● Exercise objective: I would like the line with "How do I perform: Click the circle" and every line after it, down to the end of the entries below, output exactly and without pictures.

(Data shown)

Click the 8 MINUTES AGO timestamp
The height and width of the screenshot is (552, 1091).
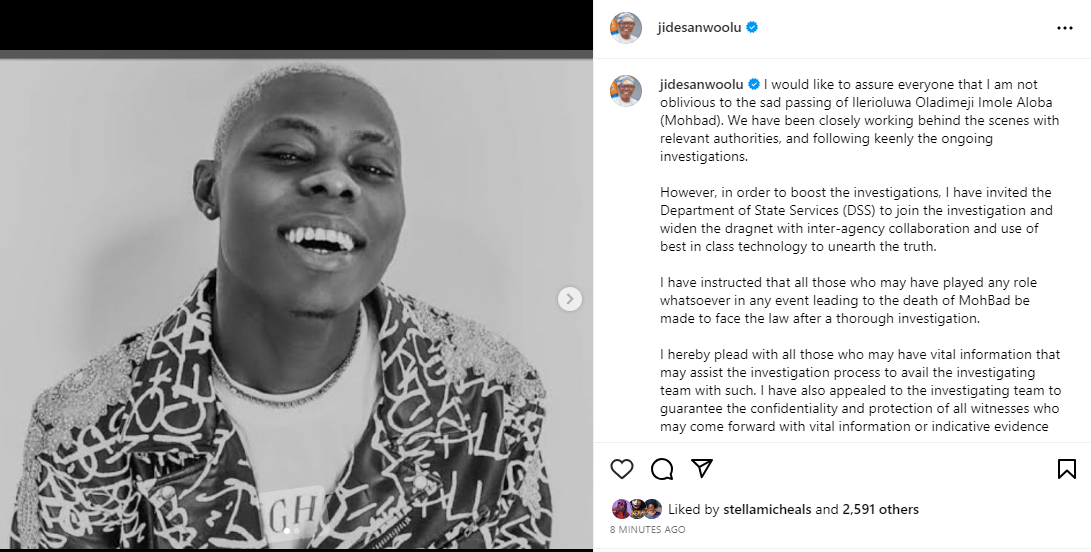647,529
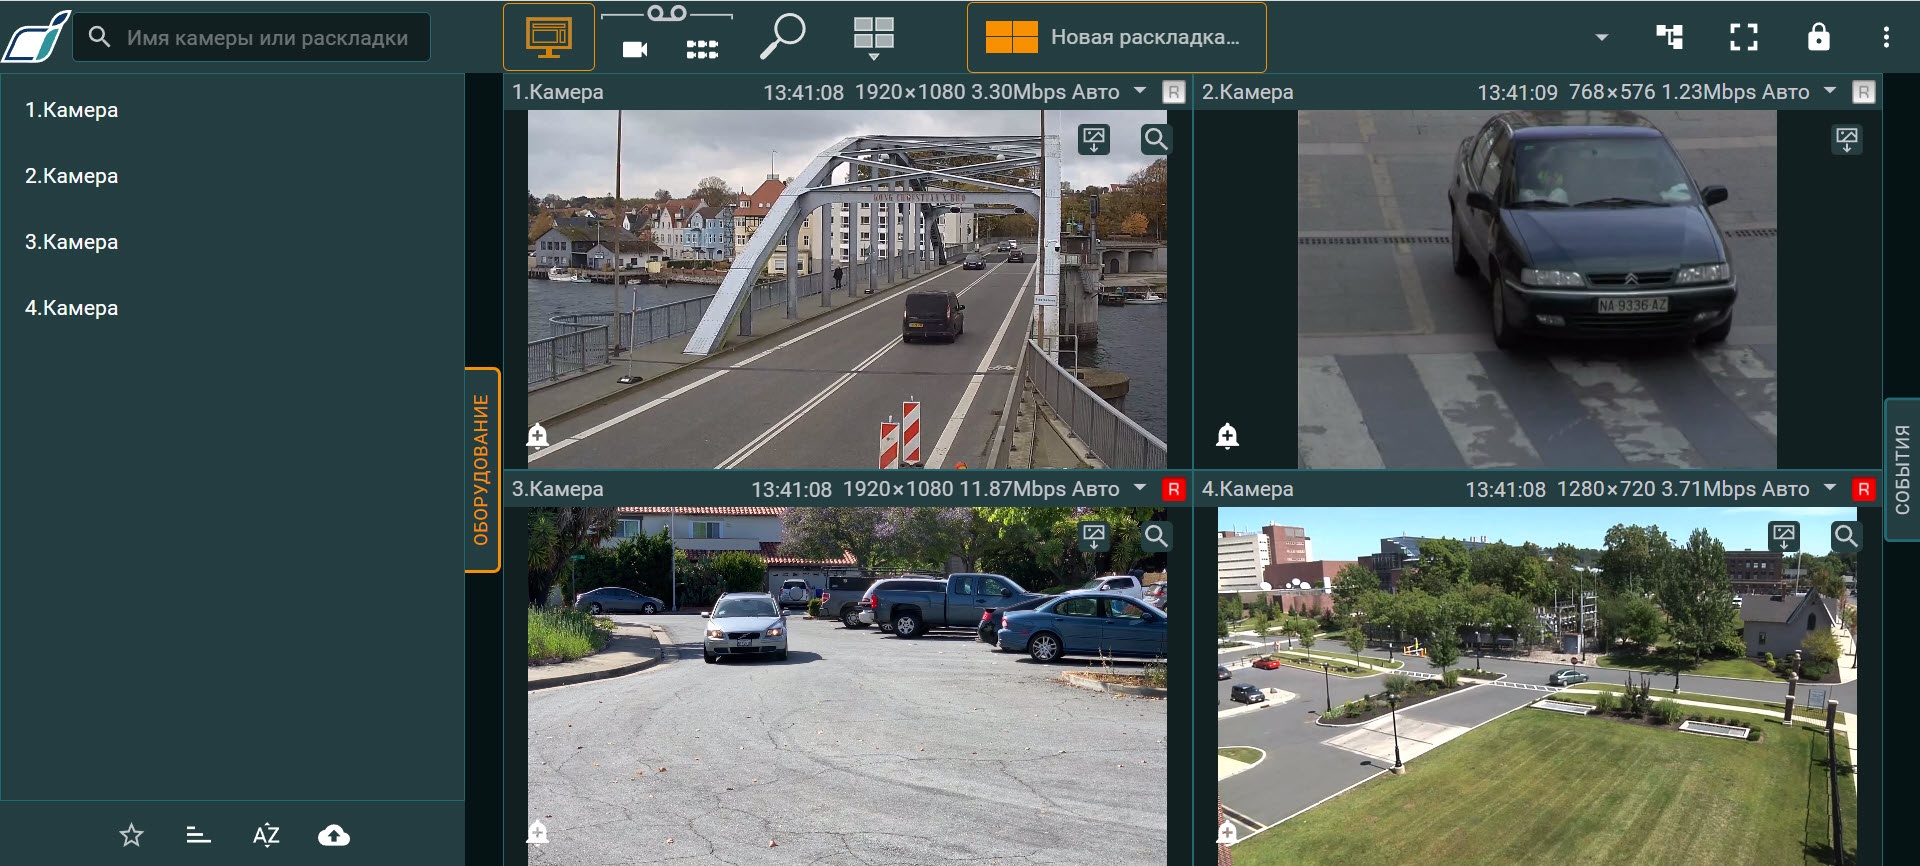Zoom into camera 1 with magnifier icon
This screenshot has width=1920, height=866.
coord(1155,139)
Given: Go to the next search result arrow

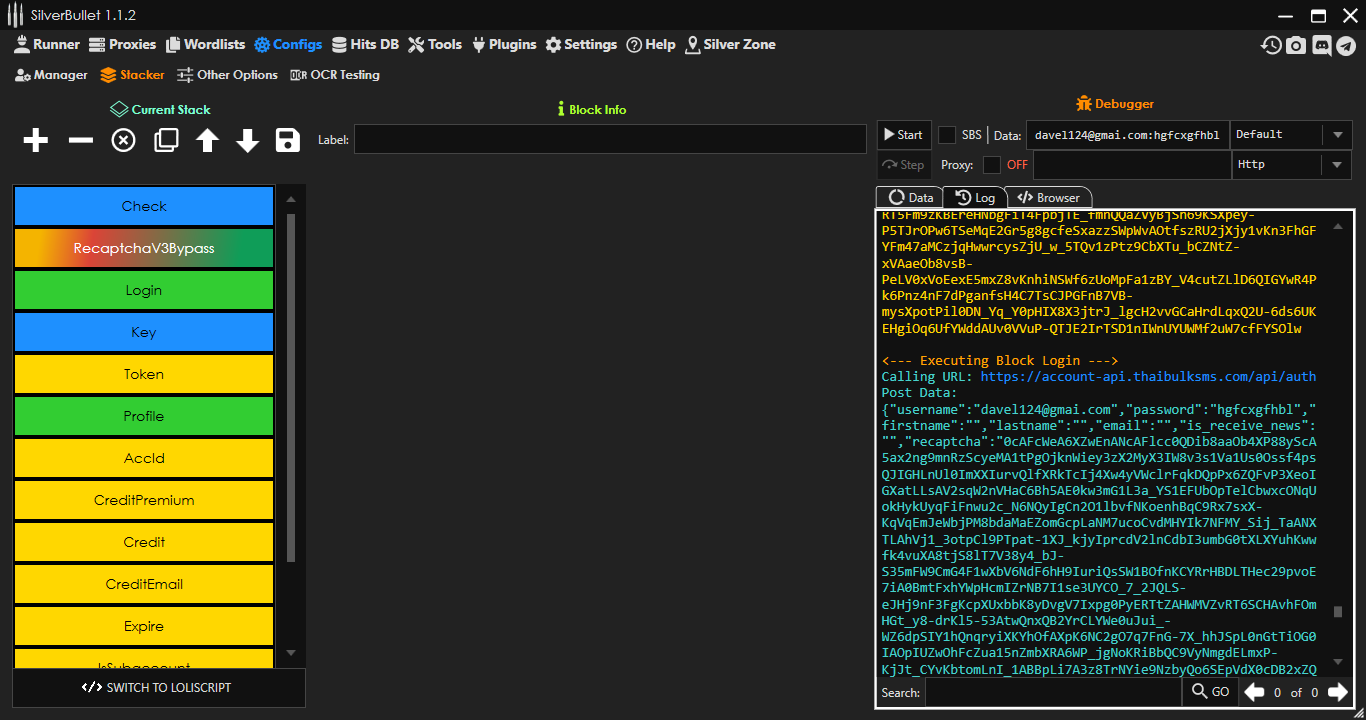Looking at the screenshot, I should tap(1337, 692).
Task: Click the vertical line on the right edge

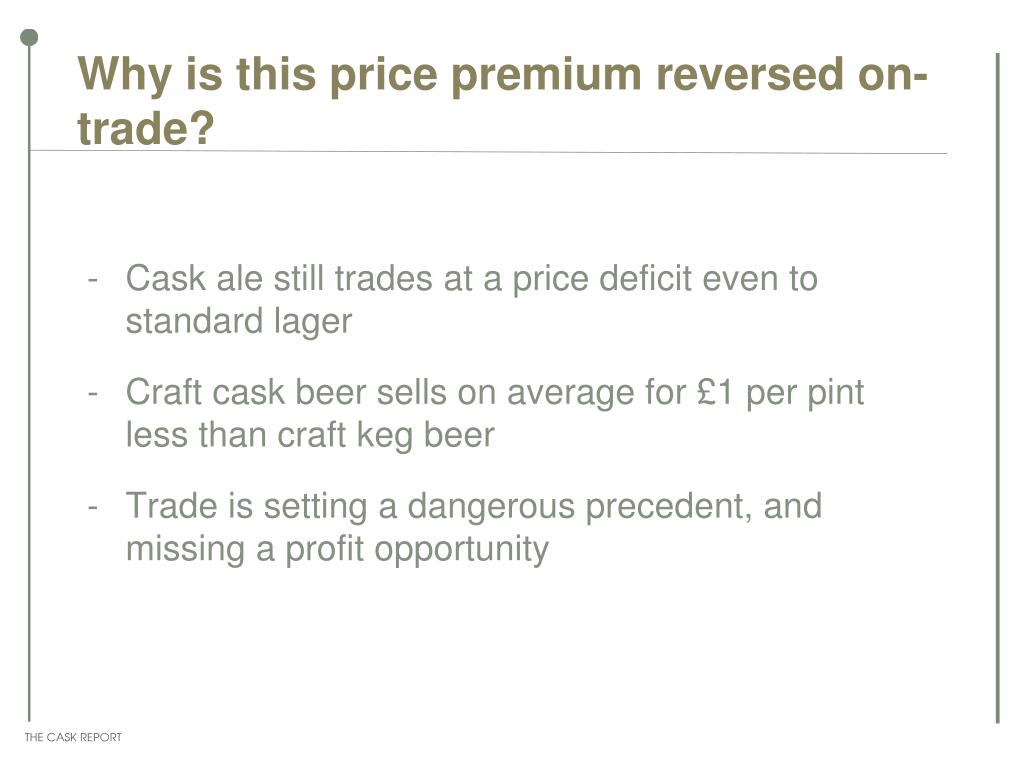Action: point(998,389)
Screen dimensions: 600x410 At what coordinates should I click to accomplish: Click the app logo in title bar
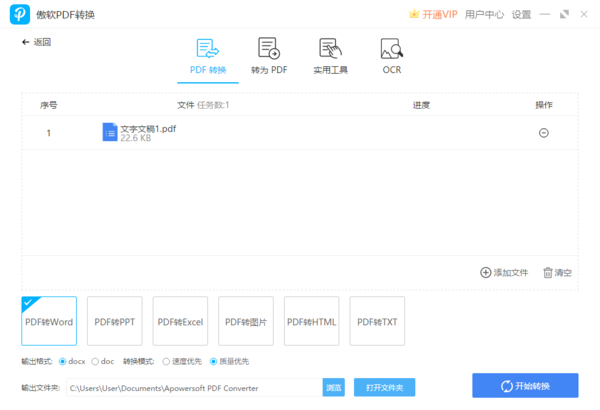point(18,15)
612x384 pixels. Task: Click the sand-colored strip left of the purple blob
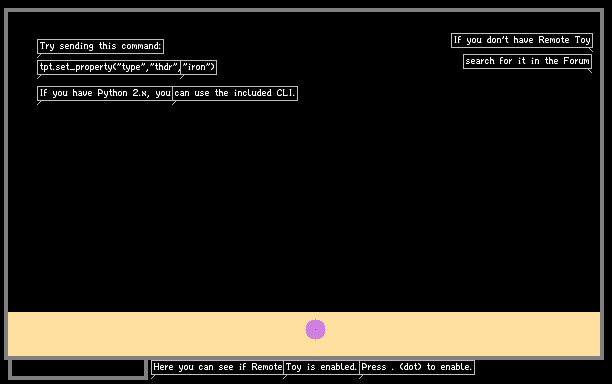click(156, 334)
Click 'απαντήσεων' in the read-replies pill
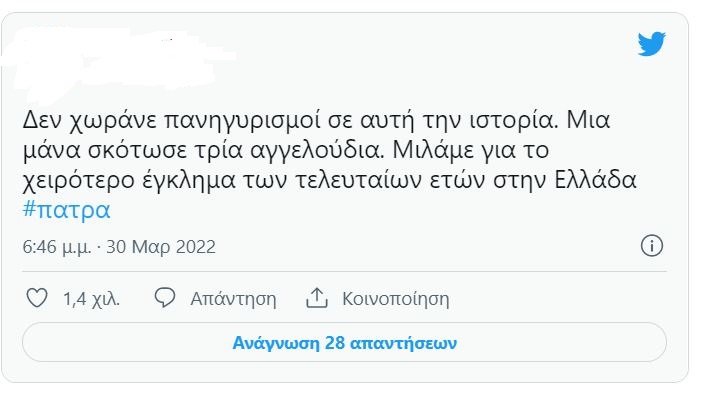Viewport: 706px width, 400px height. coord(403,344)

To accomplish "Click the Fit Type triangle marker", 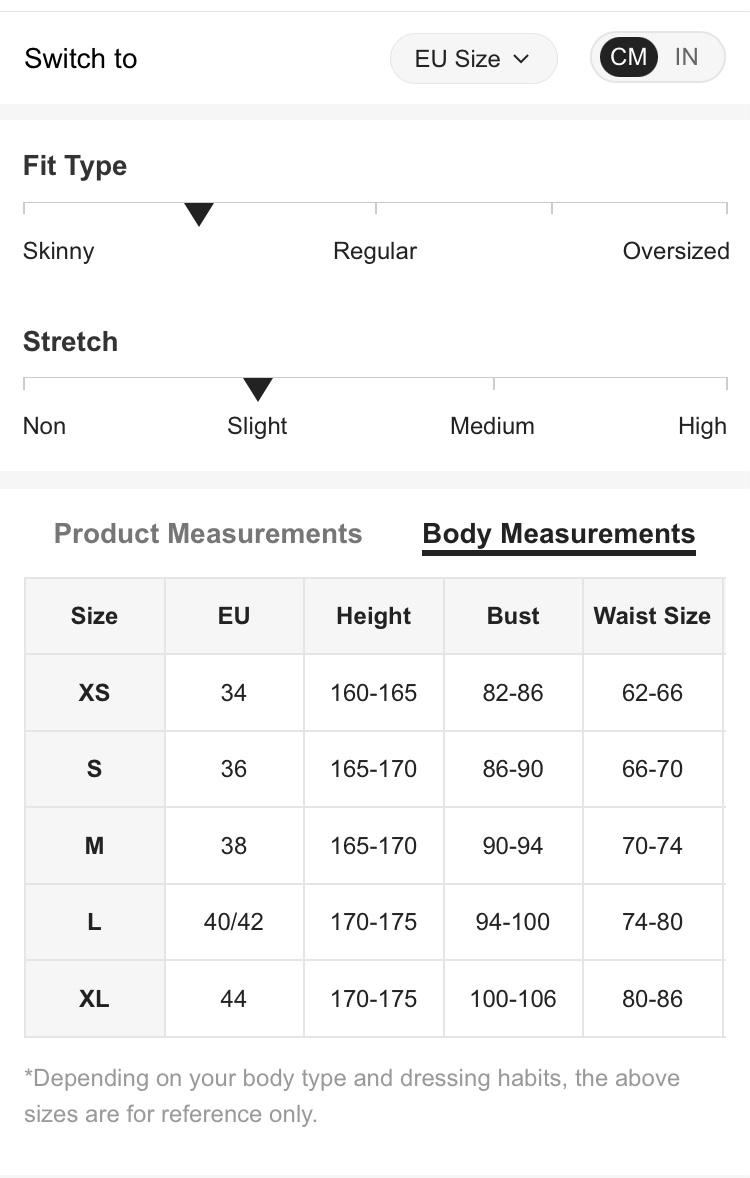I will tap(199, 213).
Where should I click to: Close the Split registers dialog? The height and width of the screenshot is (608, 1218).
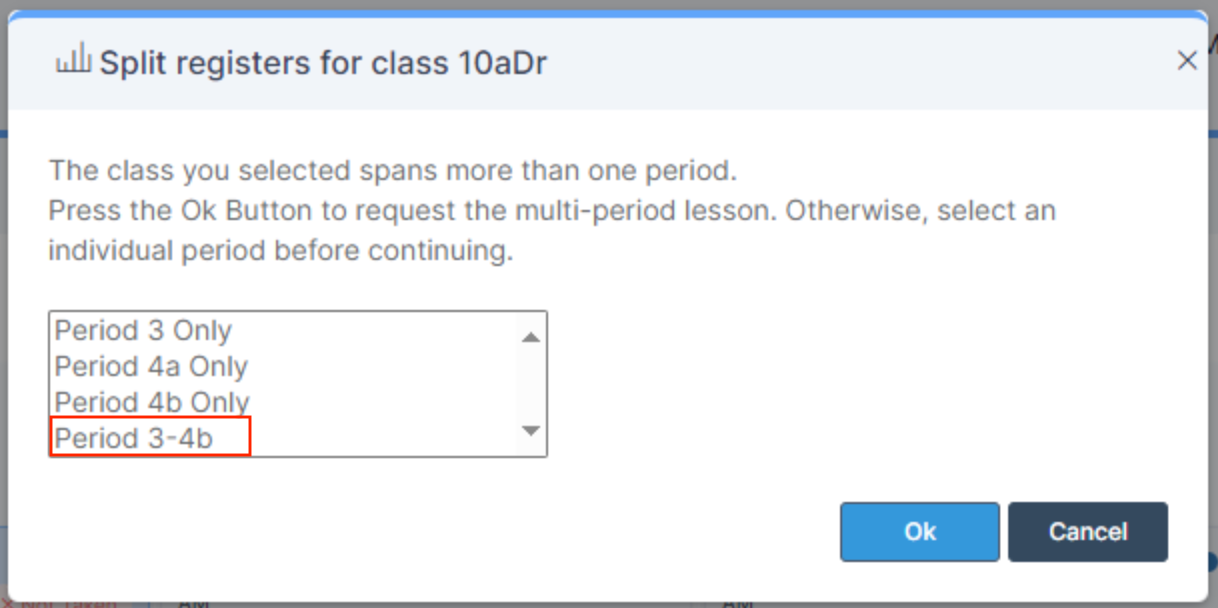click(x=1187, y=60)
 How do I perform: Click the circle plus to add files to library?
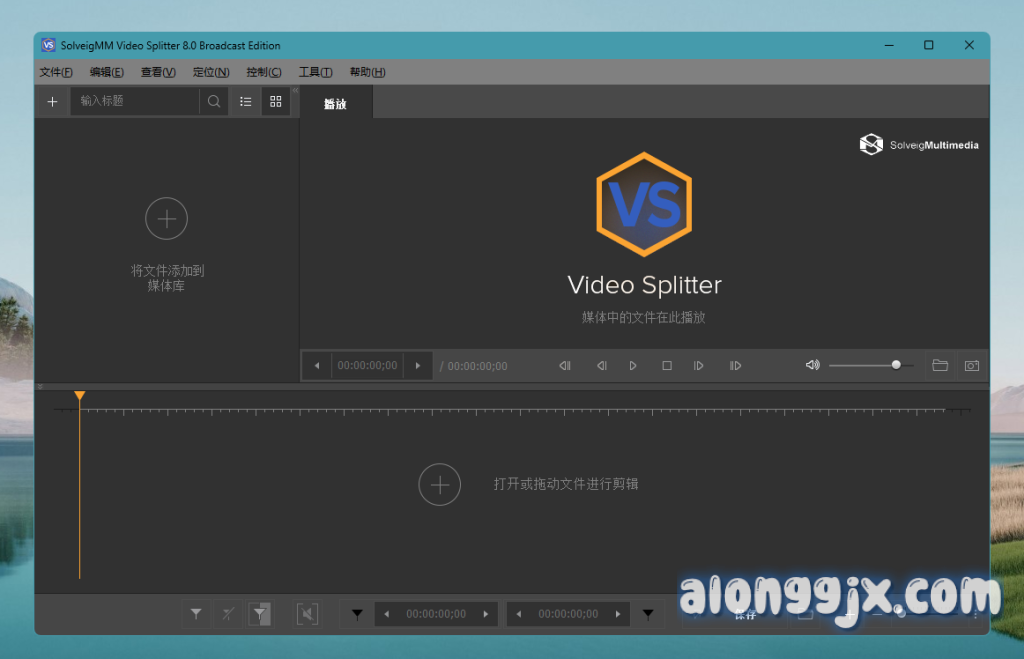coord(166,218)
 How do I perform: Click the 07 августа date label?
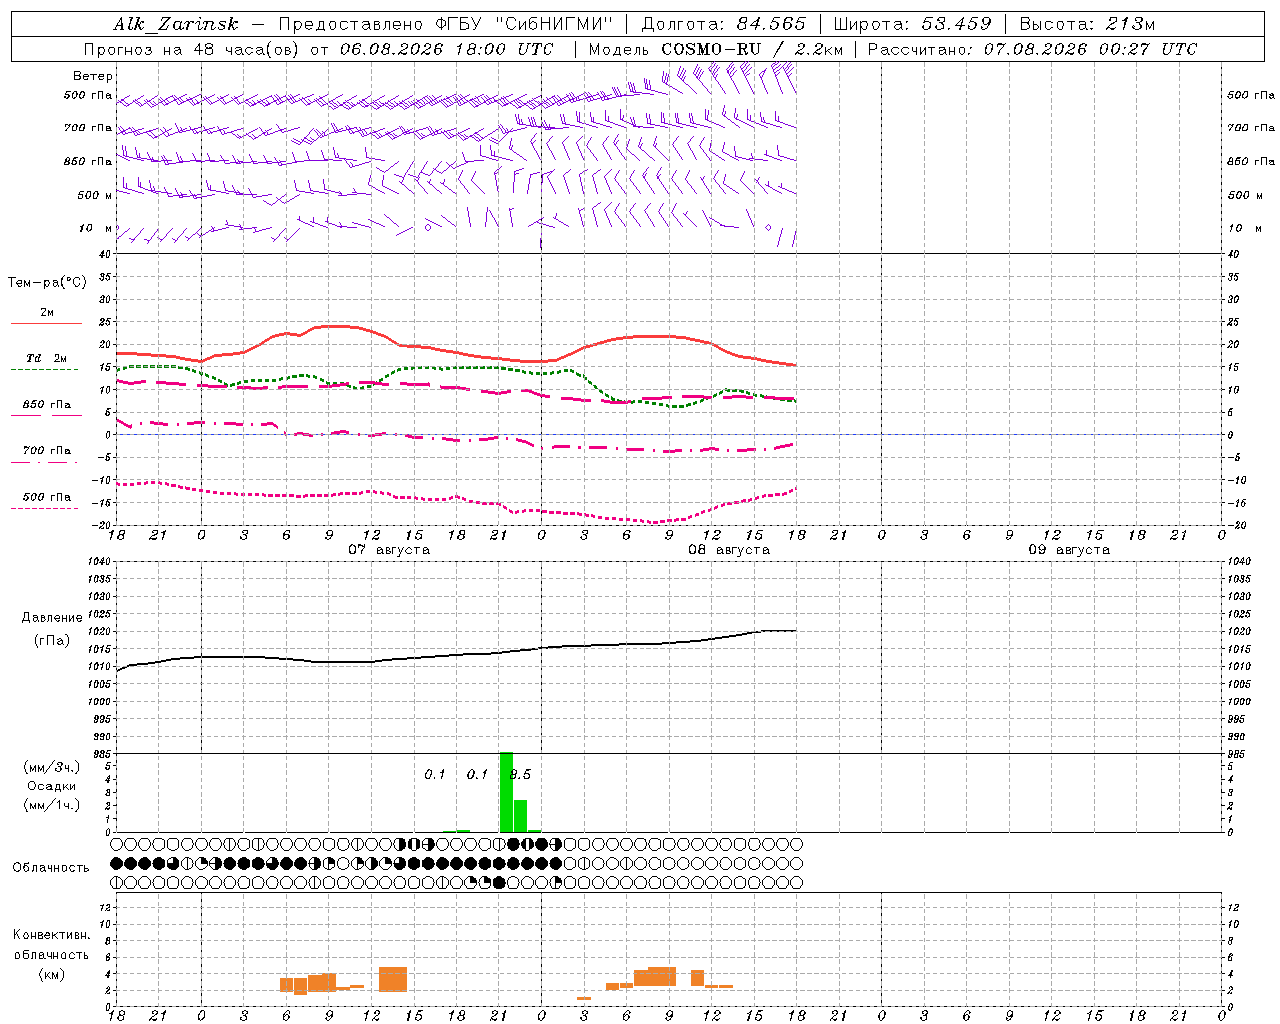(x=389, y=550)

(End Data shown)

● Solution to the problem:
 How do I perform: Click the circle plus to add files to library?
coord(166,218)
 How do I perform: Click the 07 августа date label?
(x=389, y=550)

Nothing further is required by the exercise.